● **Exercise objective**
Retype the entries in full, exactly.

Top of Task material

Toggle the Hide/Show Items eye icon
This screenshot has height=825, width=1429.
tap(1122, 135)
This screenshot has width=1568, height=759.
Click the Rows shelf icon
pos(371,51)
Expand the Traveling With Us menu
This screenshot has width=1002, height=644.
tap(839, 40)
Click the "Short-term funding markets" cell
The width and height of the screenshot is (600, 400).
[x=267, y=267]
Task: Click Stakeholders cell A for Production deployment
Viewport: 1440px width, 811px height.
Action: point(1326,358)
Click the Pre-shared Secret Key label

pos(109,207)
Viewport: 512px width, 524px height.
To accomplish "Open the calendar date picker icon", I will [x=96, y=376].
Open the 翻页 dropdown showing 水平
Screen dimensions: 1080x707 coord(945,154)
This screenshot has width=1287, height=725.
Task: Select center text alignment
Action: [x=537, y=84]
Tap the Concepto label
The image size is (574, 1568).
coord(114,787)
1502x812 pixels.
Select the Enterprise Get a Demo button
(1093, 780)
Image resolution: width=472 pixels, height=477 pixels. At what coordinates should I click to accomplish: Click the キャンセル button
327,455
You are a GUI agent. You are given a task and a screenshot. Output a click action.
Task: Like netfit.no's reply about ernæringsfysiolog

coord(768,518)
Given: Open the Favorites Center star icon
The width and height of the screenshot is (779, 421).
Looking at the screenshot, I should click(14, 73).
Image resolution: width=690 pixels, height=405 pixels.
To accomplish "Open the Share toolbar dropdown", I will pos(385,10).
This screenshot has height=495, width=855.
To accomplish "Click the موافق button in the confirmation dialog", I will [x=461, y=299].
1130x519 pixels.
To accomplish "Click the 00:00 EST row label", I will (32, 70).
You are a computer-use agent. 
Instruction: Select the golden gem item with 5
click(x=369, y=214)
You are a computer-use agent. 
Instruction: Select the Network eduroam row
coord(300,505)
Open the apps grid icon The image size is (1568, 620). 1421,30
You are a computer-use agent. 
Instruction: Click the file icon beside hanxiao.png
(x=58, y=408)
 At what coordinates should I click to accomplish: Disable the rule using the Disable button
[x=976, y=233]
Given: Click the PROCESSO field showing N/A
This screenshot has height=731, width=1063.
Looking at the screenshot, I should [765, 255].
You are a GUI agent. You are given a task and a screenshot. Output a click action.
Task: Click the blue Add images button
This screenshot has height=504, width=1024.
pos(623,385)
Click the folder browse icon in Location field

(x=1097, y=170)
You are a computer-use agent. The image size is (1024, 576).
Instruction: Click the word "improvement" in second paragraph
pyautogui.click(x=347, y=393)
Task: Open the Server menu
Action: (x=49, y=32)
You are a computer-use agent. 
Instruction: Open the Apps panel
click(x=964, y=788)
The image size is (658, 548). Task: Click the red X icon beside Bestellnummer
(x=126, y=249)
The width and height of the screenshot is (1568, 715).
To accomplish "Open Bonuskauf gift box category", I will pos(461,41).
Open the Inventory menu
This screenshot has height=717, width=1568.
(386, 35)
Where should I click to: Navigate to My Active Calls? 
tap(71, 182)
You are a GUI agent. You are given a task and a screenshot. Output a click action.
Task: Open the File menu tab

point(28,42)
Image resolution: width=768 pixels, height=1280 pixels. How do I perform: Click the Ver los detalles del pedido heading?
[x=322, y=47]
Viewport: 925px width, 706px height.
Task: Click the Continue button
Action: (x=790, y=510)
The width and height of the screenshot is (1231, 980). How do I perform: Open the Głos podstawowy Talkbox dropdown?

Bottom of Task material

● **Response to the exercise**
Toggle the Hide/Show Items eye icon
This screenshot has height=825, width=1429.
tap(1122, 135)
This screenshot has width=1568, height=759.
Click the Rows shelf icon
pos(371,51)
Expand the Traveling With Us menu
This screenshot has width=1002, height=644.
tap(839, 40)
Click the "Short-term funding markets" cell
The width and height of the screenshot is (600, 400).
[x=267, y=267]
Task: Click Stakeholders cell A for Production deployment
Viewport: 1440px width, 811px height.
Action: point(1326,358)
Click the Pre-shared Secret Key label

pos(109,207)
Viewport: 512px width, 524px height.
To accomplish "Open the calendar date picker icon", I will [x=96, y=376].
Open the 翻页 dropdown showing 水平
Screen dimensions: 1080x707 coord(945,154)
This screenshot has width=1287, height=725.
Task: Select center text alignment
Action: [x=537, y=84]
Tap the Concepto label
The image size is (574, 1568).
coord(114,787)
1502x812 pixels.
Select the Enterprise Get a Demo button
(1093, 780)
Image resolution: width=472 pixels, height=477 pixels. At what coordinates should I click to accomplish: Click the キャンセル button
327,455
You are a GUI agent. You are given a task and a screenshot. Output a click action.
Task: Like netfit.no's reply about ernæringsfysiolog

coord(768,518)
Given: Open the Favorites Center star icon
The width and height of the screenshot is (779, 421).
Looking at the screenshot, I should click(14, 73).
Image resolution: width=690 pixels, height=405 pixels.
To accomplish "Open the Share toolbar dropdown", I will pos(385,10).
This screenshot has height=495, width=855.
To accomplish "Click the موافق button in the confirmation dialog", I will [x=461, y=299].
1130x519 pixels.
To accomplish "Click the 00:00 EST row label", I will (32, 70).
You are a computer-use agent. 
Instruction: Select the golden gem item with 5
click(x=369, y=214)
You are a computer-use agent. 
Instruction: Select the Network eduroam row
coord(300,505)
Open the apps grid icon The image size is (1568, 620). 1421,30
You are a computer-use agent. 
Instruction: Click the file icon beside hanxiao.png
(x=58, y=408)
 At what coordinates should I click to accomplish: Disable the rule using the Disable button
[x=976, y=233]
Given: Click the PROCESSO field showing N/A
This screenshot has height=731, width=1063.
Looking at the screenshot, I should [765, 255].
You are a GUI agent. You are given a task and a screenshot. Output a click action.
Task: Click the blue Add images button
This screenshot has height=504, width=1024.
pos(623,385)
Click the folder browse icon in Location field

(x=1097, y=170)
You are a computer-use agent. The image size is (1024, 576).
Instruction: Click the word "improvement" in second paragraph
pyautogui.click(x=347, y=393)
Task: Open the Server menu
Action: (x=49, y=32)
You are a computer-use agent. 
Instruction: Open the Apps panel
click(x=964, y=788)
The image size is (658, 548). Task: Click the red X icon beside Bestellnummer
(x=126, y=249)
The width and height of the screenshot is (1568, 715).
To accomplish "Open Bonuskauf gift box category", I will pos(461,41).
Open the Inventory menu
This screenshot has height=717, width=1568.
(386, 35)
Where should I click to: Navigate to My Active Calls? 
tap(71, 182)
You are a GUI agent. You are given a task and a screenshot. Output a click action.
Task: Open the File menu tab

point(28,42)
Image resolution: width=768 pixels, height=1280 pixels. How do I perform: Click the Ver los detalles del pedido heading?
[x=322, y=47]
Viewport: 925px width, 706px height.
Task: Click the Continue button
Action: (x=790, y=510)
The width and height of the screenshot is (1231, 980). How do I perform: Open the Głos podstawowy Talkbox dropdown?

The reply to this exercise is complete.